## Aim
Copy the records below exactly as they appear, starting at the line that contains "Task: Click the heading Comunicado" and ending at the line that contains "pyautogui.click(x=448, y=459)", with both of those lines included.

## Listing

_ _ _ _ _

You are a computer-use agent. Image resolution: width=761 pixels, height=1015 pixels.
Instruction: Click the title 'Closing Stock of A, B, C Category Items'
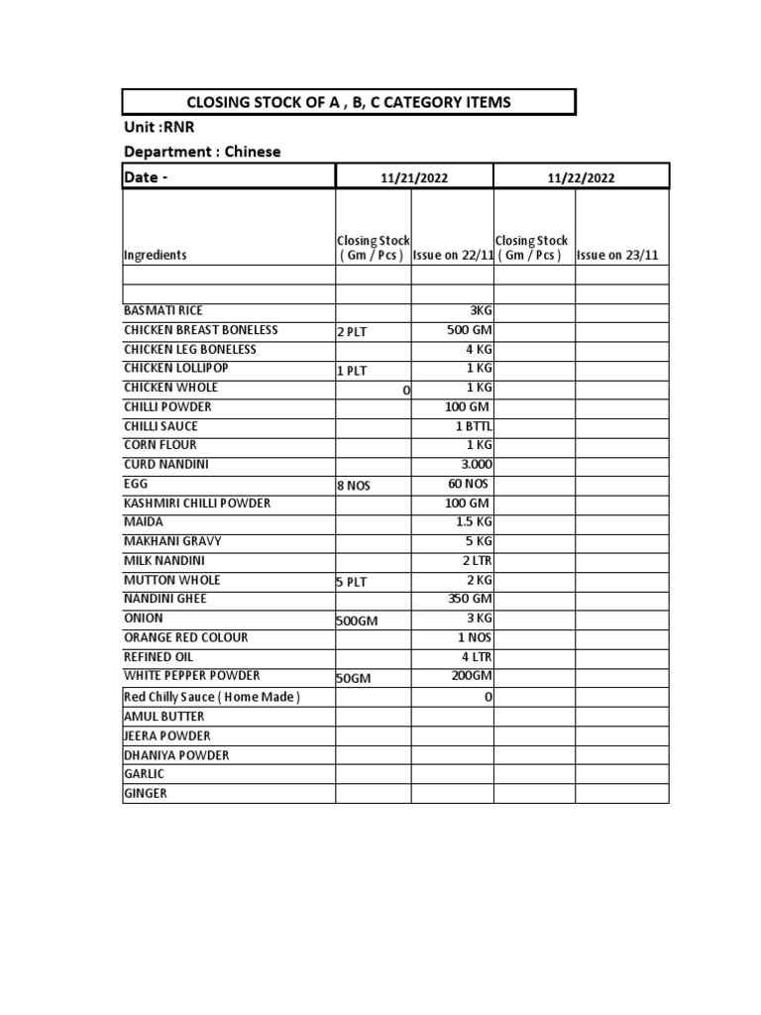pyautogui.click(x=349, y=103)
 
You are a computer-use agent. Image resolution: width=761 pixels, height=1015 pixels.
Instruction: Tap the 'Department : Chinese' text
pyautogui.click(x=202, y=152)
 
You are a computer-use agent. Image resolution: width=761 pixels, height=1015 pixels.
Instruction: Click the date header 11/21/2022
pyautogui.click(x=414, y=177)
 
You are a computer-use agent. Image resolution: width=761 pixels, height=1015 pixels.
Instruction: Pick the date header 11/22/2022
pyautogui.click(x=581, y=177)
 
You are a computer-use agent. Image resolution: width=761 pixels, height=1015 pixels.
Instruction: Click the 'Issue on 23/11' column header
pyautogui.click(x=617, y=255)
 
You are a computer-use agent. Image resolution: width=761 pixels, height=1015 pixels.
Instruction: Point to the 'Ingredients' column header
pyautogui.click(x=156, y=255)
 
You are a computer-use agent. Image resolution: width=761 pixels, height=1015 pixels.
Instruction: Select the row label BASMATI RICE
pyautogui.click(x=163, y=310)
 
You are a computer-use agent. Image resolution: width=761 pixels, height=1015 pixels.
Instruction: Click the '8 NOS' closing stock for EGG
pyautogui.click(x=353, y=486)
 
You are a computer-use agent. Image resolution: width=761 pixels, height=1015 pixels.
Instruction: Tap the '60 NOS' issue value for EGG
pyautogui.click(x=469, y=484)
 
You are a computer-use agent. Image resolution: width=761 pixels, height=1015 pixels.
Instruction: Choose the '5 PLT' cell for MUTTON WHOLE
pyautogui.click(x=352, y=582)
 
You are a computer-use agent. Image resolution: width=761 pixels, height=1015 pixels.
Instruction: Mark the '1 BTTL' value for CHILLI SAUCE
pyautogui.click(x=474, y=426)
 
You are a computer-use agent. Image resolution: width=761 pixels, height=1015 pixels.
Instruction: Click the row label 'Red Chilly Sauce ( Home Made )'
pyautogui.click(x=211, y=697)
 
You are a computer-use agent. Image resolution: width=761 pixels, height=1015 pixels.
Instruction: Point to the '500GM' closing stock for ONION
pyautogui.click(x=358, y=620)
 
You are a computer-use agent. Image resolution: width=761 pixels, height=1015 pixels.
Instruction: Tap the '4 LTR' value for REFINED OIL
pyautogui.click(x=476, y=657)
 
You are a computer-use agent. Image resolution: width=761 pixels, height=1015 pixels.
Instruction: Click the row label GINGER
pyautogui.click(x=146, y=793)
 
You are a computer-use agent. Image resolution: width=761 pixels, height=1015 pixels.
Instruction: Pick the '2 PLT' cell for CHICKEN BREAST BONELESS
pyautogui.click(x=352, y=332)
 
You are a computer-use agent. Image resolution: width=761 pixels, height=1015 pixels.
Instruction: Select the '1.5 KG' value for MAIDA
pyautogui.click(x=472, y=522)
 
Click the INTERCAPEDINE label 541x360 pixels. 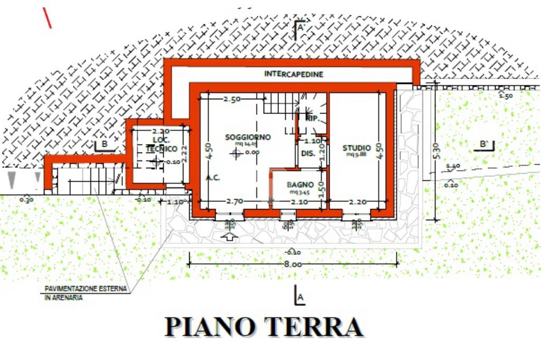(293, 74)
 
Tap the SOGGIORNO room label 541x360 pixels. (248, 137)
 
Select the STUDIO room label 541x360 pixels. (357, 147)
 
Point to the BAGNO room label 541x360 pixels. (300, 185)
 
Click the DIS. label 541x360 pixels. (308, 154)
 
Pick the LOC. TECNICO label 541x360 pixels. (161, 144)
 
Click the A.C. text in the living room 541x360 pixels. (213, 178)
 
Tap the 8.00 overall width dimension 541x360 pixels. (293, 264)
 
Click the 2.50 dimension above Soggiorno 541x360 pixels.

_ _ _ _ _

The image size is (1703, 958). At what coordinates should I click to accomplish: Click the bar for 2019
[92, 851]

_ _ _ _ _

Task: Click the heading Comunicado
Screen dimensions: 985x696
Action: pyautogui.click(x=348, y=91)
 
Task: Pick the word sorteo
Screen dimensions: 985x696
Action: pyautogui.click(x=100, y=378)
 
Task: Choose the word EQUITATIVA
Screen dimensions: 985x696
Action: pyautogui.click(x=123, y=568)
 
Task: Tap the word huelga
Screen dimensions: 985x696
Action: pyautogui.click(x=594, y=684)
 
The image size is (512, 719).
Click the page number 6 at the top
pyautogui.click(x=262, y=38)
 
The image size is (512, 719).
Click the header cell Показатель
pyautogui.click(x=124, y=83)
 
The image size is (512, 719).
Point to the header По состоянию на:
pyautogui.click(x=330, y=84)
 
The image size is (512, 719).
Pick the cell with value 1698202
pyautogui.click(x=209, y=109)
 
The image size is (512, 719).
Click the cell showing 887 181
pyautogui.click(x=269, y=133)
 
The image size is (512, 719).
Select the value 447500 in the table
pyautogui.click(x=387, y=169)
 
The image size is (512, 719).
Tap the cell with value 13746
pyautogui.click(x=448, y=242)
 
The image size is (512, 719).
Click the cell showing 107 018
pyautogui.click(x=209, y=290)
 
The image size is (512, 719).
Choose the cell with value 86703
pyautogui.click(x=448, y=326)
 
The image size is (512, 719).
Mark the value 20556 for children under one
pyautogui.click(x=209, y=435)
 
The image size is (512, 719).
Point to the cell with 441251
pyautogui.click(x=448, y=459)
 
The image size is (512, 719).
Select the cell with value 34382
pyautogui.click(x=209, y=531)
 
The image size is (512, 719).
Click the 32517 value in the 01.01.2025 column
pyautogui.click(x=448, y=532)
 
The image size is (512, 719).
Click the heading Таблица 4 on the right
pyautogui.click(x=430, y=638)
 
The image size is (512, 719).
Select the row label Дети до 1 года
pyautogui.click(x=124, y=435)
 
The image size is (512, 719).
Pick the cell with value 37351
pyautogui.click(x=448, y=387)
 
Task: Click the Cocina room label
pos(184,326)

_ _ _ _ _

## Response to the exercise
Task: Click the heading Comunicado
Screen dimensions: 985x696
Action: pyautogui.click(x=348, y=91)
 
Task: Pick the word sorteo
Screen dimensions: 985x696
Action: pyautogui.click(x=100, y=378)
 
Task: Choose the word EQUITATIVA
Screen dimensions: 985x696
Action: pyautogui.click(x=123, y=568)
 
Task: Tap the word huelga
Screen dimensions: 985x696
Action: pyautogui.click(x=594, y=684)
 
The image size is (512, 719).
Click the page number 6 at the top
pyautogui.click(x=262, y=38)
 
The image size is (512, 719).
Click the header cell Показатель
pyautogui.click(x=124, y=83)
 
The image size is (512, 719).
Point to the header По состоянию на:
pyautogui.click(x=330, y=84)
 
The image size is (512, 719).
Pick the cell with value 1698202
pyautogui.click(x=209, y=109)
 
The image size is (512, 719).
Click the cell showing 887 181
pyautogui.click(x=269, y=133)
 
The image size is (512, 719).
Select the value 447500 in the table
pyautogui.click(x=387, y=169)
 
The image size is (512, 719).
Tap the cell with value 13746
pyautogui.click(x=448, y=242)
 
The image size is (512, 719).
Click the cell showing 107 018
pyautogui.click(x=209, y=290)
 
The image size is (512, 719).
Choose the cell with value 86703
pyautogui.click(x=448, y=326)
 
The image size is (512, 719).
Mark the value 20556 for children under one
pyautogui.click(x=209, y=435)
 
The image size is (512, 719).
Point to the cell with 441251
pyautogui.click(x=448, y=459)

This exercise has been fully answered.